Of course a Trustee or IGC could not declare a scheme or book dashboard ready without the agreement of the data provider, but if both were happy, then why shouldn’t good data managers get credit for being ahead of the curve and confident that they do the right thing by their members/policyholders?
Accountability is everything
Which would leave those who cannot issue a voluntary declaration of readiness in that awkward position of explaining to their “customers” why they can’t and more importantly when they think they could.
Schemes and books for whom the answer is “never” should make this plain up front. If there are major issues with data loss or corruption then it’s up to fiduciaries to confess this has happened and put themselves in special measures.

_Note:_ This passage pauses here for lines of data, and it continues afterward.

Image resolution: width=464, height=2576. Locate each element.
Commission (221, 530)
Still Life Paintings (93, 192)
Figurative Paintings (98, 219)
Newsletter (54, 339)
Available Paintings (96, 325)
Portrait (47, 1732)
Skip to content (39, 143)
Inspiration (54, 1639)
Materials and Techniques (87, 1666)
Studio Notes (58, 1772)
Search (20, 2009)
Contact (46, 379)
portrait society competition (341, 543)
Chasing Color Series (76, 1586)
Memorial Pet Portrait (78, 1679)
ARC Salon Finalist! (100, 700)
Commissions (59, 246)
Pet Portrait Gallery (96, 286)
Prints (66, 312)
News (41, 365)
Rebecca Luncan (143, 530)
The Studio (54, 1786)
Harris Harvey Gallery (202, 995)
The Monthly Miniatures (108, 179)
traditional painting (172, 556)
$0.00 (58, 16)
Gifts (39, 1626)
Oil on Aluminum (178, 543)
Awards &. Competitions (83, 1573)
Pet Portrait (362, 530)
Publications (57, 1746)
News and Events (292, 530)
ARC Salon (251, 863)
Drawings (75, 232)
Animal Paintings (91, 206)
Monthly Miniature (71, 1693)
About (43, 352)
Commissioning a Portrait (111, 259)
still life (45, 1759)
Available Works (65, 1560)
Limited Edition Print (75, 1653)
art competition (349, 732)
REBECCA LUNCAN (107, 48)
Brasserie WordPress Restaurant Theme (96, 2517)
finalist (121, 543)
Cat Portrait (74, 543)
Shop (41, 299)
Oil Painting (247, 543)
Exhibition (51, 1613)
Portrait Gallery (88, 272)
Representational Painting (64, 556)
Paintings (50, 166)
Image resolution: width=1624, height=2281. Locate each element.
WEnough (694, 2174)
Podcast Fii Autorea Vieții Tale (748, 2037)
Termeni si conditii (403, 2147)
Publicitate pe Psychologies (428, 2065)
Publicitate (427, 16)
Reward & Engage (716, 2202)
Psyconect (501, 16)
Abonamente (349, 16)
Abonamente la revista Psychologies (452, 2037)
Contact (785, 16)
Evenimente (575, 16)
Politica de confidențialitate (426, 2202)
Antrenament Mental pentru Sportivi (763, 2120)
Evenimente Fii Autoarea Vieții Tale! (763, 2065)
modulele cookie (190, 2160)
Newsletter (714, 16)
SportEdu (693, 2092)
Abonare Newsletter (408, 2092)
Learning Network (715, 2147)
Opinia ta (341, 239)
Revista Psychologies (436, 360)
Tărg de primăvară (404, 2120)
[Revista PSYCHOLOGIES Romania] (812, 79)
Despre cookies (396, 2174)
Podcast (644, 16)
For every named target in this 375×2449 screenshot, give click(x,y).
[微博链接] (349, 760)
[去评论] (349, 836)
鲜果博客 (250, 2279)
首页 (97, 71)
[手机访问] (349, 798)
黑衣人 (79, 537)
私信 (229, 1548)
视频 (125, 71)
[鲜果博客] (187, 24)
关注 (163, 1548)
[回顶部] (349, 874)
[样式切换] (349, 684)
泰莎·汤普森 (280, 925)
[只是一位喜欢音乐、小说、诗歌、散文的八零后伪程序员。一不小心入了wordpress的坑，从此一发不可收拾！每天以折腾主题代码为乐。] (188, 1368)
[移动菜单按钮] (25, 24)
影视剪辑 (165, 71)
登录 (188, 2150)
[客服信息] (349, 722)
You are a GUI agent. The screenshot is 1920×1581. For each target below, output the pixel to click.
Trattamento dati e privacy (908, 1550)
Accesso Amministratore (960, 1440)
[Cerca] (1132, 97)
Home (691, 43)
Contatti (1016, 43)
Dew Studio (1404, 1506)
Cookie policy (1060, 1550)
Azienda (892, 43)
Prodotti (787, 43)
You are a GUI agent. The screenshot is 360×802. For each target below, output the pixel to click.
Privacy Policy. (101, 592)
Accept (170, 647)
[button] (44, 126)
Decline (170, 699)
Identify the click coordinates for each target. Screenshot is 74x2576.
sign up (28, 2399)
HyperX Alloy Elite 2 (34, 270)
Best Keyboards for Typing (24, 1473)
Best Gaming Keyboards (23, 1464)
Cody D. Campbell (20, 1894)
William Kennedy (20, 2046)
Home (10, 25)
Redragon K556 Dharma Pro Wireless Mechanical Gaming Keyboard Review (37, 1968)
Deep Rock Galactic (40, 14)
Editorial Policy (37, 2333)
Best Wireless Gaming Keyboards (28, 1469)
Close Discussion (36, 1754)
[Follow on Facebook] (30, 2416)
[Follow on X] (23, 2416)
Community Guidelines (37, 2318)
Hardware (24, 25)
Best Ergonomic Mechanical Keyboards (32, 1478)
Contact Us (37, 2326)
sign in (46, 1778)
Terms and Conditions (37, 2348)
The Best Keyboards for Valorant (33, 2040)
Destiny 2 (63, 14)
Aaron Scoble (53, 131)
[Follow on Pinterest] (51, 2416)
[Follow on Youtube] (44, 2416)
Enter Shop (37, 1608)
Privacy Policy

Accountability is everything, the dad should be outed, the reluctant chivvied and the good rewarded. Without a plan to do this, the pensions dashboard will continue to drift as it has for the past four years.
With a proper system of accountability, I reckon that not just a dashboard – but overall confidence in our pensions – will be greatly enhanced within the next five years.
Henry – good to call this out but can i add another party to the debate – especially for DC /AE – payroll TPAs. From my own experience and anecdotes for many others (just what the eyes roll when payroll TPAs are mentioned in a pensions forum) that there seems to be a bit of a loophole in responsibility and accountability and regulatory oversight. Yes, I know ultimately its the employer’s responsibility to make sure payroll is “fit for purpose” but trust me, at the coal face that’s not as easier y as it would seem.